I think this thread has set a record for levels of narcisism and greed.

Entertainment value is pretty darned high as well 


In case anyone is interested I have a photo of Hillary's naked, wrinklely, pimplely old butt that I made myself, that I will happily donate to anyone that might want to use it as their avatar, free of charge.
.
.
.

Wait a minute...
.
.
.
My mistake, after putting on my glasses i see it's a picture of her face. Nevermind.
.
.
.
.
Well, did a little humor help?

When I told my wife I had injected a little humor in the thread, she said, "Very!".


----------



## SGG (Nov 25, 2015)

screwedby said:


> I think this thread has set a record for levels of narcisism and greed.
> 
> Entertainment value is pretty darned high as well
> 
> ...


I laughed. I don't think Will2 likes seeing this thread bumped to the top though


----------



## screwedby (Oct 21, 2015)

Group bump?


----------



## Prepper News (Jan 17, 2016)

M118LR said:


> I'm a bit confused, if there isn't a copy write symbol attached I thought it was considered Public Domain?


Copyright protection begins from the time an original work is created. Copyright notice isn't required.

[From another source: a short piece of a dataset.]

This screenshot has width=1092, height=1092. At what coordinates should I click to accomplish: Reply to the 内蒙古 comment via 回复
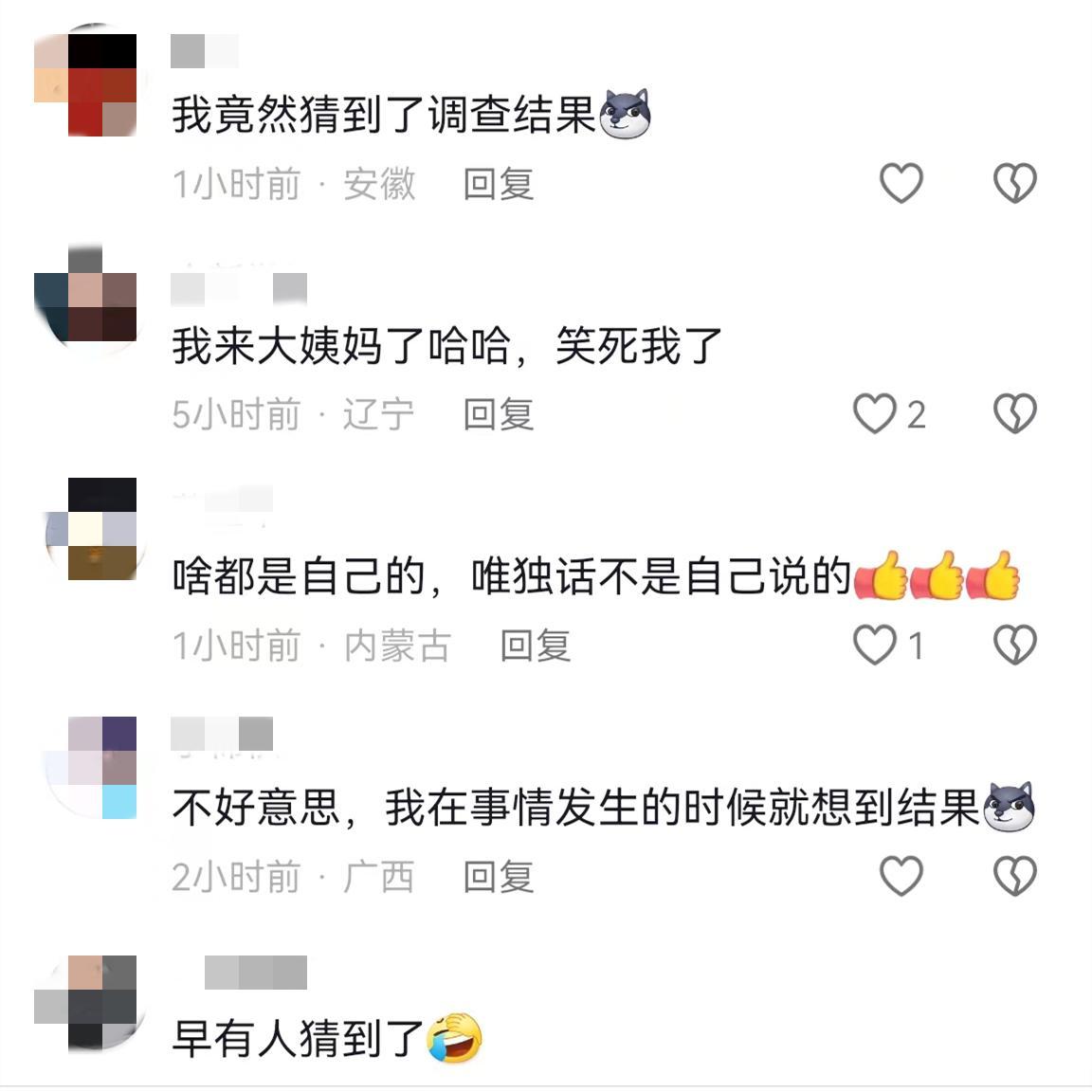coord(536,646)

http://www.copyright.gov/circs/circ01.pdf


----------



## Targetshooter (Dec 4, 2015)

here is one for you SGG,,,,,,, Mans best friend ,,,,,,,,,,,,


----------



## SGG (Nov 25, 2015)

Targetshooter said:


> View attachment 14814
> here is one for you SGG,,,,,,, Mans best friend ,,,,,,,,,,,,


Both of them!


----------



## SGG (Nov 25, 2015)

Prepper News said:


> Copyright protection begins from the time an original work is created. Copyright notice isn't required.
> 
> http://www.copyright.gov/circs/circ01.pdf


Oh well, lesson learned.

Fyi, I was the one to contact an admin to help with removal of pics, after Will2 insisted they be removed. What a crybaby


----------



## Prepper News (Jan 17, 2016)

SGG said:


> Oh well, lesson learned.
> 
> Fyi, I was the one to contact an admin to help with removal of pics, after Will2 insisted they be removed. What a crybaby


Don't lose any sleep  .


----------



## tirednurse (Oct 2, 2013)

will2 said:


> because its my property, and my identity they are using for public purposes.
> 
> Don't extract images from my videos and post them online in unapproved usages if you don't want me to notify you not to and take measures to stop the abuses and harassment. It is not fair use. If it was fair use it would be a different issue. I am in general very much in support of responsible use of ip, i do not consider their usages responsible, and i consider them damaging usages, therefor unapproved usages.
> 
> ...


oh just shut the hell up!!!!!!!!!!!!!! You contribute nothing to the conversation because you know nothing!!!!!!!!


----------



## M118LR (Sep 19, 2015)

tirednurse, Will2 can always be a shining example of a bad example. :lol:


----------



## tirednurse (Oct 2, 2013)

M118LR said:


> tirednurse, Will2 can always be a shining example of a bad example. :lol:


I totally disagree... He is actually the perfect example of what is wrong with this world. to many people spewing diarrhea out their mouths and not enough common sense to shut the blow hole.


----------



## Mosinator762x54r (Nov 4, 2015)

Man's best friend and worst enemy.



Targetshooter said:


> View attachment 14814
> here is one for you SGG,,,,,,, Mans best friend ,,,,,,,,,,,,


----------



## Mosinator762x54r (Nov 4, 2015)

I like the way you say blow hole. Giggity! :-D:-D:-D:rofl3::rofl3::rofl3:



tirednurse said:


> I totally disagree... He is actually the perfect example of what is wrong with this world. to many people spewing diarrhea out their mouths and not enough common sense to shut the blow hole.


----------



## Prepper News (Jan 17, 2016)

Mosinator762x54r said:


> I like the way you say blow hole. Giggity! :-D:-D:-D:rofl3::rofl3::rofl3:


easy...you may be next after Will.


----------



## Mosinator762x54r (Nov 4, 2015)

Wait a second...Will is getting crushed for not being able to take a joke and now I'm a bad guy for making a joke. Oy...



Prepper News said:


> easy...you may be next after Will.


----------



## hawgrider (Oct 24, 2014)

tirednurse said:


> I totally disagree... He is actually the perfect example of what is wrong with this world. to many people spewing diarrhea out their mouths and not enough common sense to shut the blow hole.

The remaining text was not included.